Según ha podido confirmar Vozpópuli a través de fuentes sindicales, se establecen primas de salida para extinciones voluntarias, de un 5% del salario para empleados de 5 a 10 años trabajados en la empresa; un 10% para los de 11 a 15 años; y un 20% del salario para los que hayan trabajado en El Corte Inglés más de dos décadas.

Uno de los puntos clave en la negociación del ERE ha sido pactar la voluntariedad del mismo que, según el documento final, será universal. Es decir, cualquier trabajador de El Corte Inglés podrá apuntarse a partir del 1 de abril. No obstante, si la voluntariedad no es suficiente, las salidas se reducirían en un 15%.

El Corte Inglés y los sindicatos (Fasga, Fetico, CCOO y UGT) han pactado que la indemnización se calculará tomando como base el salario a la fecha de extinción y los incentivos (variable) de 2019 para el colectivo de venta, muy afectado durante 2020 por la crisis del coronavirus y la caída de venta en las tiendas.

En cuanto a las empresas de outplacement, el ERE contempla la contratación de las empresas Mampower y LHH (grupo Adecco), que garantizan un 85% mínimo de recolocación de empleados.

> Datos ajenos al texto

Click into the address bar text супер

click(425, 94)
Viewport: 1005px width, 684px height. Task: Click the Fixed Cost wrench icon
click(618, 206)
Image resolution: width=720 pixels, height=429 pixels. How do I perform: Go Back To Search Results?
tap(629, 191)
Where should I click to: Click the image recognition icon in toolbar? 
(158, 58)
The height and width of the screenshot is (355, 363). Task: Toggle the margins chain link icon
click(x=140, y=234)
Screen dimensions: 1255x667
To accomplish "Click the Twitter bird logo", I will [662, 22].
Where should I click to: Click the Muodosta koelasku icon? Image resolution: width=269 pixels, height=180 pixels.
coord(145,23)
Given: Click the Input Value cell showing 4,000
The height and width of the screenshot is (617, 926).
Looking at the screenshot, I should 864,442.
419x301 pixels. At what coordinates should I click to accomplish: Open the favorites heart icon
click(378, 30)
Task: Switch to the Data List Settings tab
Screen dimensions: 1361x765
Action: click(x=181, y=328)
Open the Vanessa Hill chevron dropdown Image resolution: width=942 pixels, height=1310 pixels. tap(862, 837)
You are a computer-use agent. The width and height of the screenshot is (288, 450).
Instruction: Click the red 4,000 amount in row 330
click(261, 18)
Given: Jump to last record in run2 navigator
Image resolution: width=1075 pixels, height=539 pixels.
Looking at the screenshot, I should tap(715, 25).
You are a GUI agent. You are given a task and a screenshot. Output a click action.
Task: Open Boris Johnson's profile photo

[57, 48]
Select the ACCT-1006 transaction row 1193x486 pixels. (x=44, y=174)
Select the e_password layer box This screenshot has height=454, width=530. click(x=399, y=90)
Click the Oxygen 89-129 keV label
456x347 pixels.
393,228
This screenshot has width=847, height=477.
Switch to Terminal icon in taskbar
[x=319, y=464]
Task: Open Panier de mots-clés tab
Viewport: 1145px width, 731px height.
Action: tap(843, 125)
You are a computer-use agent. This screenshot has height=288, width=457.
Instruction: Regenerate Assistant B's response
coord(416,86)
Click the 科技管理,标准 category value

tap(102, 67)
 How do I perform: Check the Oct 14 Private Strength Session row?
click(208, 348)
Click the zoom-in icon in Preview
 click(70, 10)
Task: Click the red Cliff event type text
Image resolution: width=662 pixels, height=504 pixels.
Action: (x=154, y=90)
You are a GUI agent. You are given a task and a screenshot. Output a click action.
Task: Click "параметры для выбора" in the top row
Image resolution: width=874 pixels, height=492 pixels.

El Corte Inglés cuenta con Sagardoy

Para negociar el ERE, El Corte Inglés fichó a Sagardoy Abogados, como confirmó Vozpópuli. La empresa de grandes almacenes solicitó los servicios del reputado despacho laboralista para sentarse con los sindicatos en el proceso de fijar los detalles del plan de ajuste de la plantilla.

Del mismo modo, fue Deloitte la consultora que, por encargo de la compañía, presentó el informe técnico de la empresa a los sindicatos. La presentación del informe de la situación de la compañía es un trámite habitual en las negociaciones de procesos de despidos masivos, con el objetivo de reflejar la situación real de la empresa a los representantes de los trabajadores y respaldar así la decisión del ERE.

Como puso sobre la mesa la empresa, el ERE no afectará a los mayores de 50 años, así como tampoco a los empleados eventuales y con contratos de relevo, y aquellos que trabajan en días sueltos.